For far too long farmworkers in the U.S. have faced abuse, both physical and verbal, along with racial discrimination and even wage theft. As many as 80 percent of women working in the farm industry have reported sexual harassment on the job according to a 2010 report by the Southern Poverty Law Center.
The Fair Food Program is aimed at addressing these types of problems. “With this program, the women who pick tomatoes to support their families no longer have to leave their dignity in the tomato fields,” said farmworker leader Nely Rodriguez. “Women now have a voice and a way to stop the harassment and abuse that has happened for too long.”
The demands, which have so far fallen on deaf ears at Wendy’s over the last three years, finally resulted in a nationwide boycott launched in March 2016. The campaign has been picking up steam, gaining support from a wide range of religious and political organizations. The CIW and their supporters are simply asking that Wendy’s join their counterparts and sign on to the Fair Food Program to ensure the human rights of the farmworkers they rely on are protected.
Now, with a Change.org petition reaching nearly 50,000 signatures, the CIW has garnered two more major supporters. One is the National Council of Churches (NCC), a group that also supported the CIW during its 2003 boycott of Taco Bell. The NCC has a long history of standing up and supporting the fair food movement, and their decision to do so once again comes as little surprise.
The Robert F. Kennedy Center for Justice and Human Rights has also formally endorsed the boycott. Like the NCC, the RFK Center has previously supported the work of CIW.
The costs associated with the agreement are estimated to be as little as one penny per pound of food, so low that the company could sign it and not even have to pass on the cost to consumers. Yet, even if they wanted to, studies have shown that consumers are willing to pay more for products if workers’ human rights needs are met. This is apparent now by the consumer outcry for Wendy’s to sign on to the program.

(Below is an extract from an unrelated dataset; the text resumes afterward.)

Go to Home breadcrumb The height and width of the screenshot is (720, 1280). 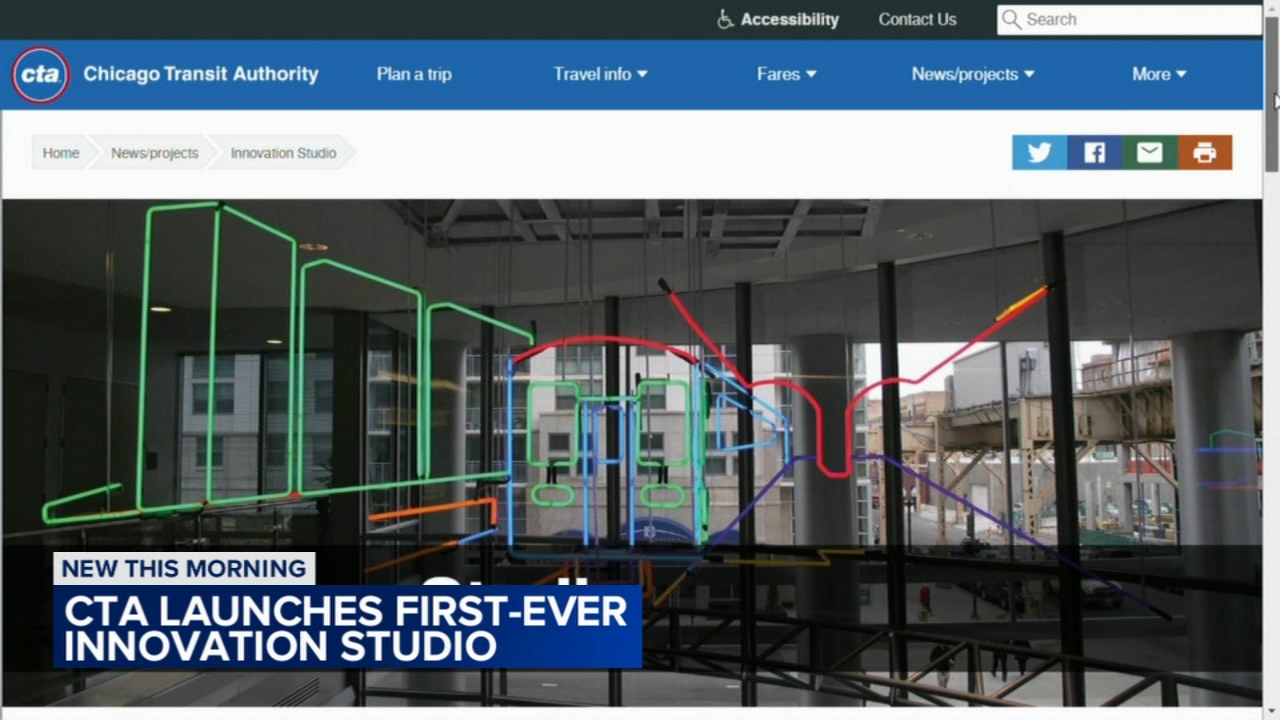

In fact, Wendy’s is actively running away from the Fair Food Program, a program the New York Times called the “best workplace-monitoring program” in the U.S. Wendy’s abandoned the Florida tomato industry after it signed a Fair Food Agreement, and then pulled a corporate stunt the likes of Wal-Mart after the 2013 Bangladesh factory collapse and announced their own “code of conduct.”
The Alliance for Fair Food called Wendy’s own code of conduct “completely void of effective enforcement mechanisms to protect farmworkers’ human rights.”
The code of conduct is simply a public relations ploy. It’s a collection of pretty words that sound empowering to the worker, while not meeting a single demand or working to improve the safety or living conditions of the farmers. Instead, it appeases the ruling class and makes the consumer believe the company is fighting for the rights of workers while continuing to profit off the workers while not addressing their basic needs.